= Provided text =
-*-

The right side of my garden From left to right, carrot bed, beet bed, pepper bed. Beyond the pepper bed, which you can't see are 2 potato beds.
I planted ALL my potatoes in straw this year. No soil. At all. Well, I plunked the potato down on some soil and then covered them with straw. To date I see no evidence of potatoes growing in the straw. It appears as though I've spent a great deal of time and land on growing air.
The left side of the garden has an empty bed because of the whole garden in the shade thing. Nothing will grow there. I had zucchini plants in there (you can see one in the corner) that I planted in May. It has grown approximately 4 inches since May. I took 2 of the sad little zucchini plants out of the shaded bed in June and put them in a sunnier bed and this is how they look.
It's an actual plant. With actual zucchini. So that's proof that most vegetables need sun to grow for those of you still trying to grow your tomatoes in complete shade.
Most years I grow every colour of carrot imaginable because I LOVE colourful carrots on a plate. Purple, white, yellow, red ... I've tried them all. Easily the most delicious is the Lunar White carrot, but you know what? When you make carrot soup out of white carrots, add a dash of this and that and what you end up with isn't a bowl of startling white, beautiful soup, but rather something that looks similar to cream coloured, imitation television barf.
Also when I make stew I want my carrots to be bright orange for colour and so I can distinguish them from the potatoes and parsnips.
So this year I'm growing mainly orange carrots. Scarlet Nantes and Bolero are my carrots of choice this year with a few Purple Suns just to have on hand. Purple Sun is a purple carrot that's deep purple all the way through.
Even though I have a huge bed of Bulls Blood beeds I wanted more. The bulls blood will be mainly for making pickled beets and the Kestrels will be mainly for shoving in my mouth after roasting them and adding a bit of goat's cheese, nuts and a honey balsamic dressing on them. Here's the recipe for my Easy Beet Salad. You can make it without the greens as a hot side dish too.

-*-

= Data shown =
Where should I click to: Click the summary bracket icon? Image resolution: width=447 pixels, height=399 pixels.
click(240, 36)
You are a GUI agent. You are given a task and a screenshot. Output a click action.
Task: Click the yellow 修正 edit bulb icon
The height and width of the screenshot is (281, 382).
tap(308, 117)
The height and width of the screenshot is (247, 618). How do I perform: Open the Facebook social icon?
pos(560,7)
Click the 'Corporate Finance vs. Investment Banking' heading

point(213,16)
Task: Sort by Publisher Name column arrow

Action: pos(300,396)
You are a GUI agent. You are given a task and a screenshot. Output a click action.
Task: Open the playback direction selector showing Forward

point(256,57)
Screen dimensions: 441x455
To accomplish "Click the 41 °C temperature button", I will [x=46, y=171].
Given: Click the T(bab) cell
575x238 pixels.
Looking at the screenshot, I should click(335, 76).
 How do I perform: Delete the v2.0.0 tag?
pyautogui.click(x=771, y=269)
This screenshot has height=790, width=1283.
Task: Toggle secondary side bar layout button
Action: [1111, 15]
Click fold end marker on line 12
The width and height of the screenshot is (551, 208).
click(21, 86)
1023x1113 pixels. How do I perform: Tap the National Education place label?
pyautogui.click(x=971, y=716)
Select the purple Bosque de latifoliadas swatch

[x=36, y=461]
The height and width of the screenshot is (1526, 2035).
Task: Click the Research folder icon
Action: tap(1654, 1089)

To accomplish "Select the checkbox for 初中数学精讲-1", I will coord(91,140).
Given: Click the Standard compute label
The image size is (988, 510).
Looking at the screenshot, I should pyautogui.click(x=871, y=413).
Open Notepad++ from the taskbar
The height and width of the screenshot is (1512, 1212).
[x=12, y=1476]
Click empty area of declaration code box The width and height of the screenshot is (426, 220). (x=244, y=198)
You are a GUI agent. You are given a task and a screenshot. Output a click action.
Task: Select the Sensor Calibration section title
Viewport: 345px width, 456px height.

-*-

= Stated goal =
Retype the stretch of the garden text from "I planted ALL" through "in complete shade." without changing a word.

= Solution for this task =
I planted ALL my potatoes in straw this year. No soil. At all. Well, I plunked the potato down on some soil and then covered them with straw. To date I see no evidence of potatoes growing in the straw. It appears as though I've spent a great deal of time and land on growing air.
The left side of the garden has an empty bed because of the whole garden in the shade thing. Nothing will grow there. I had zucchini plants in there (you can see one in the corner) that I planted in May. It has grown approximately 4 inches since May. I took 2 of the sad little zucchini plants out of the shaded bed in June and put them in a sunnier bed and this is how they look.
It's an actual plant. With actual zucchini. So that's proof that most vegetables need sun to grow for those of you still trying to grow your tomatoes in complete shade.